Future computer architecture of IEDM 2018 artificial intelligence
Today's systems typically rely on heterogeneous computing when processing algorithms in AI applications. However, for the future, IBM's Jeff Welser sees new approaches, such as brain-inspired approximations, simulating AI cores, and finally quantum computing.
IBM's Jeff Welser gives the prospect of future computer architectures that may look artificial intelligence. His view is that the hardware has a mature process to date, and in the "narrow AI" (single-task, single-domain) communication supporting role, but will play the "big AI" in the future (multi-tasking innovation and introduction of a key role, The role of multiple domains). The simultaneous development of extensive AI with specially designed hardware will shift to the traditional balance between cloud computing and edge, between structured and unstructured data, and between training and inference (conclusion). The architecture of the heterogeneous system has been introduced, in which different computing resources include CPU, high bandwidth, KI special accelerator, and each node in the high-performance network to achieve significant improvements in computing power. Looking ahead is the roadmap for the advancement of Welze's expertise before accelerating AI: starting with the heterogeneous digital von Neumann machine via the accelerator architecture with reduced accuracy (approximate calculation), the analog AI core for AI quantum calculations.

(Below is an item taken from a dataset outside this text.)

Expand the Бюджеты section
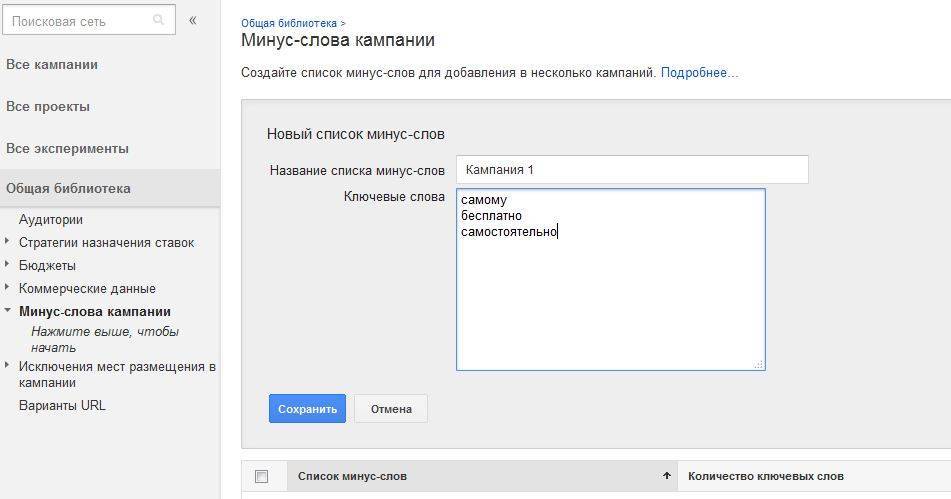The width and height of the screenshot is (951, 499). tap(8, 265)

Jeff Welser of IBM Research from Almaden looks ahead to what the future artificial intelligence computing architecture might look like.
Matrix multiplication usually plays an important role in AI applications.

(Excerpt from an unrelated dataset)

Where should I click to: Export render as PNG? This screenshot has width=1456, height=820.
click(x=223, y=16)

Narrow AIs are characterized by their accuracy with humans or superhumans and the performance of high-speed single domains for certain tasks, mainly circulated in applications ranging from facial recognition to natural language translation. We are only in the beginning and distribution of a wide range of AI, multitasking, multi-domain, multi-mode, including the interpretation of AI. Transfer learning and conclusions are key to extending AI to small data sets. The reduction in time required and the ability to calculate AI are critical for the development and implementation of a broad-AI system that will enable "general AI" (cross-domain learning and reasoning) and its direction of development. In general, machine learning and deep learning (ML / DL) can be divided into two operational states: training and reasoning. In the training phase, initially in the multidimensional parameter space, one of the models is established, allowing for optimization problems that are further generalized in the inference process. In deep learning, the model is usually composed of a multi-layer network with many free parameters (weights) whose values are set during the training process. The trained model must then process the data from the real world in an inferential mode. In many applications, the inference step requires a fixed training model for reasons of consistency, repeatability, reliability, performance, or legal compliance.
Talking about future AI hardware, it is worth analyzing the AI algorithm. In deep neural networks, matrix multiplication is the core of deep learning networks. In an all-wireline network, data is propagated through the network in the form of vector matrix multiplication. To make better use of computer resources, more data points are combined into a stack (micro-batch). Convolution in a neural network (convolutional neural network - CNN) can be described as a matrix and the first step is a matrix multiplication of the matrix, input convolution operations. Developing an optimized system to accomplish this task requires consideration of end-to-end systems, including transistor structure, hardware, software, and programming.